CONWAY — James “Red” Hall was a killer. On a humid night in September 1944, he beat his second wife, Fayrene Clemmons Hall, to death near the Riverside Golf Course in Little Rock and left her body by the Arkansas River.

Hall was 26 when he was executed for the slaying of Fayrene on Jan. 4, 1946. But she wasn’t his only victim.

After his arrest in March 1945, Hall, a part-time cab driver, confessed to a string of killings — perhaps 24 in all dating to 1938, including the unlucky motorists who made the fatal mistake of stopping for the friendly Hall as he thumbed for rides across Arkansas and the United States.
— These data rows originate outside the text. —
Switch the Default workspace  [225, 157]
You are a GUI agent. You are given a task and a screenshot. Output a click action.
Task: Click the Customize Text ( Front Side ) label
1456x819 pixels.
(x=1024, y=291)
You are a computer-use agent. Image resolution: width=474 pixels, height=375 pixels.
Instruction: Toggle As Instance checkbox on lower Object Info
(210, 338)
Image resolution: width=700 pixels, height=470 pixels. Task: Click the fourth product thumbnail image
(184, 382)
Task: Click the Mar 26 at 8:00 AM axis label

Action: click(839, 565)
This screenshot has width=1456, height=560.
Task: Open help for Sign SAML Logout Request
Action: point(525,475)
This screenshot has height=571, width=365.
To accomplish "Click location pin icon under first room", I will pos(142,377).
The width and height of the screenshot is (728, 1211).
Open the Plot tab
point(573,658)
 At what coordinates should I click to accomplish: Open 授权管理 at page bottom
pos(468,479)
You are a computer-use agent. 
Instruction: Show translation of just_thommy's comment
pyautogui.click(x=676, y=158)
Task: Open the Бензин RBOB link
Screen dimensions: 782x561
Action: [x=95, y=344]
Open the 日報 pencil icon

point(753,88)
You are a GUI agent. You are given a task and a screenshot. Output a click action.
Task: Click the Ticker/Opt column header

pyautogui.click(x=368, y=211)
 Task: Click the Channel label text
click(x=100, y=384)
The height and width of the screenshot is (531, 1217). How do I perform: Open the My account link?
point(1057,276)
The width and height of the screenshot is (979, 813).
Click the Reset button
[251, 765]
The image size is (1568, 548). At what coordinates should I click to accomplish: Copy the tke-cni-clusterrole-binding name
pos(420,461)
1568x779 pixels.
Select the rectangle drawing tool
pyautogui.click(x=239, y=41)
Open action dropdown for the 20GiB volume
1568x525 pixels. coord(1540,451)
Hall’s story is told in a new book, “The Arkansas Hitchhike Killer: James Waybern ‘Red’ Hall.” Conway true-crime reporter Janie Nesbitt Jones wrote the book, which will be released Monday by Charleston, S.C., publisher The History Press.

Jones first wrote about Hall in 2011, in a two-part article for AY magazine.

“My friend, Wanda McNinch, kept telling me about Red Hall,” Jones says. “He was the boogeyman. Parents would scare their kids and say, ‘Red Hall is gonna getcha!’ But when I looked online … there was nothing there about him at all.”

Jones, 69, tracked down Patterson Smith, a New Jersey collector of vintage detective magazines, articles and ephemera. Smith found five articles about Hall, and Jones used information from them in her original 2011 piece.

Around 2012, she was casting about for a book idea. Her husband, Wyatt, with whom she co-wrote “Arkansas Curiosities: Quirky Characters, Roadside Oddities & Other Offbeat Stuff” and “Hiking Arkansas,” suggested she write about Hall.

‘THERE WAS NOTHING’

“Nobody had written about him before,” Jones says. “There was a comic book back in 1947, but aside from that, there was nothing about Red.”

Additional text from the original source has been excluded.